The pBBR1-MCS5 derivative pJN105 was cut with XhoI and NotI. The larger fragment was treated with T4 DNA polymerase followed by circularization with T4 DNA ligase, yielding pJN105ΔpBAD. Two DNA fragments encoding tnsABCD or luxCDABE were amplified by PCR from pBEN276 (Howe et al., 2010) using the primer sets Pfrr_inside_F plus New_Tn7L_pJN_M13F or Pfrr_inside_R plus pBEN_Pamp_pJN_M13R, respectively. These DNA fragments were assembled using the NEBuilder HiFi DNA Assembly Cloning Kit (NEB, E2621) into ApaI-digested pJN105ΔpBAD, yielding pBJ1. The kanamycin promoter (P_kan) was amplified from pBBR1-MCS2 using Pkan_pBJ_F2 and Pkan_pBJ_R2 and assembled into XhoI-digested pBJ1 to replace the frr promoter (P_frr), resulting in pBJ2.

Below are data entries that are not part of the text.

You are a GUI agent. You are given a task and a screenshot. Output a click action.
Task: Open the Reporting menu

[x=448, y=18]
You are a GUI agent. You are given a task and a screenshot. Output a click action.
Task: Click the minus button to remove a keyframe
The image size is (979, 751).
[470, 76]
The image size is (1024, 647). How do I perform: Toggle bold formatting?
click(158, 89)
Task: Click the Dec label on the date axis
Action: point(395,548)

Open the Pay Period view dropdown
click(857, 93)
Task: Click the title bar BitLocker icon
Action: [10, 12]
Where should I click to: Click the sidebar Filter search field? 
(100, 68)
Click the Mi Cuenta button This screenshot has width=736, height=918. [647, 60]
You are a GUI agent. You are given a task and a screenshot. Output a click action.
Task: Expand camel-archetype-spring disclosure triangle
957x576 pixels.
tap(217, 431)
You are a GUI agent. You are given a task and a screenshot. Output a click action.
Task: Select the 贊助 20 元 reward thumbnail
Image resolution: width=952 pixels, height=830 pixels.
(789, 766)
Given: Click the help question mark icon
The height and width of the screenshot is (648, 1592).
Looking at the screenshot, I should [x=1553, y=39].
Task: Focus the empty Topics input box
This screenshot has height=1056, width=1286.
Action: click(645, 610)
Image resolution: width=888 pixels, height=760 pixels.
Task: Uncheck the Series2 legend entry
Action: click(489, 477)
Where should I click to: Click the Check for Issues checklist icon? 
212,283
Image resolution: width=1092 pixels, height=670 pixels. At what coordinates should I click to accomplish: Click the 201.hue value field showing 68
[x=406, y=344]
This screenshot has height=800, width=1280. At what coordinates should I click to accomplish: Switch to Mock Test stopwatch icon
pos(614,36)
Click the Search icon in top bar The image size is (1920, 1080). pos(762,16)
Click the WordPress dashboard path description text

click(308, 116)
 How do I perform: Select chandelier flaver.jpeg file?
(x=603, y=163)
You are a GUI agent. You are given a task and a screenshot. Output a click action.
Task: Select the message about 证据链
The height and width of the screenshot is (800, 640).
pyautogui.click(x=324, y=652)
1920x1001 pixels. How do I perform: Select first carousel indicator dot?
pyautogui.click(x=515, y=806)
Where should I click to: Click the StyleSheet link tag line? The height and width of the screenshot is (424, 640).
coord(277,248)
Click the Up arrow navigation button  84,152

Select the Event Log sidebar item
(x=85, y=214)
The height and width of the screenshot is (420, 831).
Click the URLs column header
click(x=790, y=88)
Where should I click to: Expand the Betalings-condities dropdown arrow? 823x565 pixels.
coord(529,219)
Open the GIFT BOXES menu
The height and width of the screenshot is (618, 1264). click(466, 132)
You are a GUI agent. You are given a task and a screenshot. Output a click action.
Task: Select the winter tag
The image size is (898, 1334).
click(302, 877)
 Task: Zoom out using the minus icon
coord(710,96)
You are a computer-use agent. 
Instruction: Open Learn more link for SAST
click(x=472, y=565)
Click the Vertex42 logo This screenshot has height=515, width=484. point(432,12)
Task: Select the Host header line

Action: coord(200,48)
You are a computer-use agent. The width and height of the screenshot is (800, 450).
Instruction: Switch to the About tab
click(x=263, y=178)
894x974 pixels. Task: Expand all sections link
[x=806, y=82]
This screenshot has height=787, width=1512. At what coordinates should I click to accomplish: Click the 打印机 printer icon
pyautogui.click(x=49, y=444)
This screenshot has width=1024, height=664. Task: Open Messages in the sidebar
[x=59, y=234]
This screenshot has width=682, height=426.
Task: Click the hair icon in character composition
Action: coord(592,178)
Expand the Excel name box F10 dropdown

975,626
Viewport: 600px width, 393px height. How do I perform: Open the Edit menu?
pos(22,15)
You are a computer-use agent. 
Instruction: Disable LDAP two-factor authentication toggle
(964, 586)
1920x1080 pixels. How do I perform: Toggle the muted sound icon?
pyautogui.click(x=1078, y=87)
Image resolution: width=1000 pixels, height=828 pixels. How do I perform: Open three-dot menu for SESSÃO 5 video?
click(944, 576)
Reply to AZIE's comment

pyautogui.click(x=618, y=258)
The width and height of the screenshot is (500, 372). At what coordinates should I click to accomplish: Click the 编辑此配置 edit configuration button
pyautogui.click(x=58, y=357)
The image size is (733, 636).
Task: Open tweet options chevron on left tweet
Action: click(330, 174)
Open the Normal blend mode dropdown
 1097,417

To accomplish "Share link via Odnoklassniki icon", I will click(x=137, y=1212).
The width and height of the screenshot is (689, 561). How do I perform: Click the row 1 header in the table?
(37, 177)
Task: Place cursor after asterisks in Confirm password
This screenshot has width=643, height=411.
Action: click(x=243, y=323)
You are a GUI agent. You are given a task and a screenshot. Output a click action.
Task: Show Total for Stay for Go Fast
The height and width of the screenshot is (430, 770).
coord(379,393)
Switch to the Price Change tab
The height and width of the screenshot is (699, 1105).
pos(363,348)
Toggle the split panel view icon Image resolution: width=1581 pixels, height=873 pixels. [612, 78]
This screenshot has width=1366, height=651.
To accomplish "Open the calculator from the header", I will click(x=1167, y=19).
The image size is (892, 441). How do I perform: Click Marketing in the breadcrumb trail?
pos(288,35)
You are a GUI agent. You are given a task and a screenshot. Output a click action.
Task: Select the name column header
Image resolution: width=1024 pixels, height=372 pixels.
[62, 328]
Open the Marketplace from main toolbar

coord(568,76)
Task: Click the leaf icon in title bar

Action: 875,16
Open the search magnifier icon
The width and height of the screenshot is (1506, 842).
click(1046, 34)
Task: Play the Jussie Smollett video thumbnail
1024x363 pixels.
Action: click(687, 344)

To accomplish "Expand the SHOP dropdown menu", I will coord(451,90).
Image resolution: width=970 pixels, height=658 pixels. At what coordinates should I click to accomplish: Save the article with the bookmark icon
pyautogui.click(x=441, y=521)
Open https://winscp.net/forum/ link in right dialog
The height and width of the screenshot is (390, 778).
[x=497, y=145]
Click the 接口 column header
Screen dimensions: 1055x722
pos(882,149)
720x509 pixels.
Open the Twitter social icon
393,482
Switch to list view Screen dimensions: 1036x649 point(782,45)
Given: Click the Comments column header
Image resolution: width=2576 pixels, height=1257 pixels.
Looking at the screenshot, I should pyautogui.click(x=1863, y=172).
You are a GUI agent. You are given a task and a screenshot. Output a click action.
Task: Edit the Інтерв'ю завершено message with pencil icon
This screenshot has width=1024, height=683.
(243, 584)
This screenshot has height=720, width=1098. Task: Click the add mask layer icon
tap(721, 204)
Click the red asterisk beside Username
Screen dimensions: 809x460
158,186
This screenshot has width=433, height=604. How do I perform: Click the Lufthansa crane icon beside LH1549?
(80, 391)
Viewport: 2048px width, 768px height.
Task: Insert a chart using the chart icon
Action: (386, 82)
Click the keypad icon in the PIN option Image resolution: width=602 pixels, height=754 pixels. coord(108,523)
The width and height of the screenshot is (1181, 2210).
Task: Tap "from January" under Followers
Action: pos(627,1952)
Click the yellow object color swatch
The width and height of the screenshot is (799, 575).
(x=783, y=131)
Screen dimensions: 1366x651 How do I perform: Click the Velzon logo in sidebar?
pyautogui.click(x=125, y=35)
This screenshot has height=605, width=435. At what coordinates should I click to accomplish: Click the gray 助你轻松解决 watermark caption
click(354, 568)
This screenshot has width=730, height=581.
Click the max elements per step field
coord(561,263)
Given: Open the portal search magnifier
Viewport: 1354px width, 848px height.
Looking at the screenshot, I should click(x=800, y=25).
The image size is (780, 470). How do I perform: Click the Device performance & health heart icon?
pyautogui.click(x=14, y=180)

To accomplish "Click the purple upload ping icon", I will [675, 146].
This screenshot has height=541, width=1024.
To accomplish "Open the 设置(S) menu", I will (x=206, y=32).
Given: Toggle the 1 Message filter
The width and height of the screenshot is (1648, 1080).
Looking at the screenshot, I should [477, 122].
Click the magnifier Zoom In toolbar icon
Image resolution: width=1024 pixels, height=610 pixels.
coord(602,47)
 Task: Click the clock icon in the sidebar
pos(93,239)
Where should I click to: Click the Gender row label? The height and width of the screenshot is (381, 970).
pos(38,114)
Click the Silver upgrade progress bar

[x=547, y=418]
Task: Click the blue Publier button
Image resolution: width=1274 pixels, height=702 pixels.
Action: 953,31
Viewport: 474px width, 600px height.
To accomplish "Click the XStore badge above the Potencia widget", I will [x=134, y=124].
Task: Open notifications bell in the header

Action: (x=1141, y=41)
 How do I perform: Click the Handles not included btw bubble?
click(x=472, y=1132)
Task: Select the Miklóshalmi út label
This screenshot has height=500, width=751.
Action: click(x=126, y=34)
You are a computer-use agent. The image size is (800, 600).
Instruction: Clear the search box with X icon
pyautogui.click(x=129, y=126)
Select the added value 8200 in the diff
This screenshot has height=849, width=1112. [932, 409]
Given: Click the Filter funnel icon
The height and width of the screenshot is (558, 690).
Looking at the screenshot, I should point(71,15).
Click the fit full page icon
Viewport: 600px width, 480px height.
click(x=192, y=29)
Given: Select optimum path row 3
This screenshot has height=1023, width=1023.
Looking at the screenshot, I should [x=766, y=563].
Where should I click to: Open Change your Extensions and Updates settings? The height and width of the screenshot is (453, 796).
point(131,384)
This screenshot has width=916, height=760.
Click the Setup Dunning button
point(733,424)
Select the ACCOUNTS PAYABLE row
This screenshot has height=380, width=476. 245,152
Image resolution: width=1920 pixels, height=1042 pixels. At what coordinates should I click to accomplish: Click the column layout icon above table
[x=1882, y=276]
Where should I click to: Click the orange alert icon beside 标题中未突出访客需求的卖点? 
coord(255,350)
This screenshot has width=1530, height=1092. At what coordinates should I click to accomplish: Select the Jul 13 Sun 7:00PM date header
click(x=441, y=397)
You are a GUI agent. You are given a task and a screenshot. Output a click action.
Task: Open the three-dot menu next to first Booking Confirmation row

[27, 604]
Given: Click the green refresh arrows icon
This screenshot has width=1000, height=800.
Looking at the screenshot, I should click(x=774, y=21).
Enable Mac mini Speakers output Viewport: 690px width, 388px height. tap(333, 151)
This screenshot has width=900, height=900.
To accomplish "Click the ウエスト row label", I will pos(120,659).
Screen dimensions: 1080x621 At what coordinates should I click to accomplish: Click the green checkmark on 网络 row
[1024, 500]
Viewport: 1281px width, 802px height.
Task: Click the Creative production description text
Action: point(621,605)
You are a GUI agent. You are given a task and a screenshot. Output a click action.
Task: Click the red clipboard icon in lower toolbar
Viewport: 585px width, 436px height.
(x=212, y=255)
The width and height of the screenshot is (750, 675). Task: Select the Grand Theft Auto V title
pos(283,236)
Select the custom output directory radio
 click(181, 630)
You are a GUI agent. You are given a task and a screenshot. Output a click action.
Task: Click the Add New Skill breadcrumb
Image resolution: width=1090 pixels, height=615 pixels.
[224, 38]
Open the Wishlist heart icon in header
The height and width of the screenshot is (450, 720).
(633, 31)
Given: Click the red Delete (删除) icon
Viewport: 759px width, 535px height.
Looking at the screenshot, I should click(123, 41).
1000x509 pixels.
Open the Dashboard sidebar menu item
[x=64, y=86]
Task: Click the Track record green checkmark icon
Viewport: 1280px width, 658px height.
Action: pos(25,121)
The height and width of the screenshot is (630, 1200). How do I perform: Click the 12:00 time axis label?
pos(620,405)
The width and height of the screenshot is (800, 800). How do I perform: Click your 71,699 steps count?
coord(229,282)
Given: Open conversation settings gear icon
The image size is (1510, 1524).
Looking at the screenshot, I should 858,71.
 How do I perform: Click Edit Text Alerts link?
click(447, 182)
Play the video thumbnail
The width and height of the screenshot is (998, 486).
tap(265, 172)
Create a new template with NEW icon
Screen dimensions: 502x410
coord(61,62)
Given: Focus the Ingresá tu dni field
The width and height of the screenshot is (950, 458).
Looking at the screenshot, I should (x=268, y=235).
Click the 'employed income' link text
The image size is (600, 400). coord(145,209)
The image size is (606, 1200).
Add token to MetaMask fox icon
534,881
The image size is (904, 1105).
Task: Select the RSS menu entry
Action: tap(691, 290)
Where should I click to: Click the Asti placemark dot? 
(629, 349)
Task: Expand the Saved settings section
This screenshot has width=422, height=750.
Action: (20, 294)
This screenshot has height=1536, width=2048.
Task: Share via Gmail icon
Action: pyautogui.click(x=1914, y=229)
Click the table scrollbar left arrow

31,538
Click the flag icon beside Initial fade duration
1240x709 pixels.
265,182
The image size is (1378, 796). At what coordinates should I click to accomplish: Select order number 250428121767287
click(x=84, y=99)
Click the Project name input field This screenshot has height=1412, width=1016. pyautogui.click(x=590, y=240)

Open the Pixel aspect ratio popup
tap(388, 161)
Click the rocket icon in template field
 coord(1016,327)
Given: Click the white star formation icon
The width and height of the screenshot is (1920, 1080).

pBJ3 and pBJ4 were designed to confer kanamycin resistance instead of the gentamicin resistance conferred by pBJ1/2. A DNA fragment was amplified from pBEN276 using Pfrr_inside_R plus pBEN_Pamp_pJN_M13R, and another DNA fragment was amplified from pBJ1 using Pfrr_inside_F plus pBJ_dXhoI_Tn7R. These two fragments were then assembled into ApaI-digested pBBR1-MCS2, yielding pBJ3. pBJ4 was constructed by replacing P_frr in pBJ3 with P_kan as described above.

To broaden the host range of the pBJ vectors, a broad-host-range RK2 replicon was amplified from pFREE-RK2 using OriV_RK2_Fwd plus OriV_RK2_Rev and assembled into NaeI-digested pBJ1 and pBJ2 to produce pBJ5 and pBJ6, respectively. For a similar purpose, the broad-host-range cosmid vector pLAFR3 was cut with EcoRI and treated with T4 DNA polymerase, followed by further digestion with PstI. This linearized vector was used as a recipient for a NaeI-SbfI restriction fragment of pBJ2 containing the tnsABCD-Pkan-luxCDABE cassette, yielding pBJ7.

Primers used for the construction of pBJ vectors are listed in Supplemental Table 2.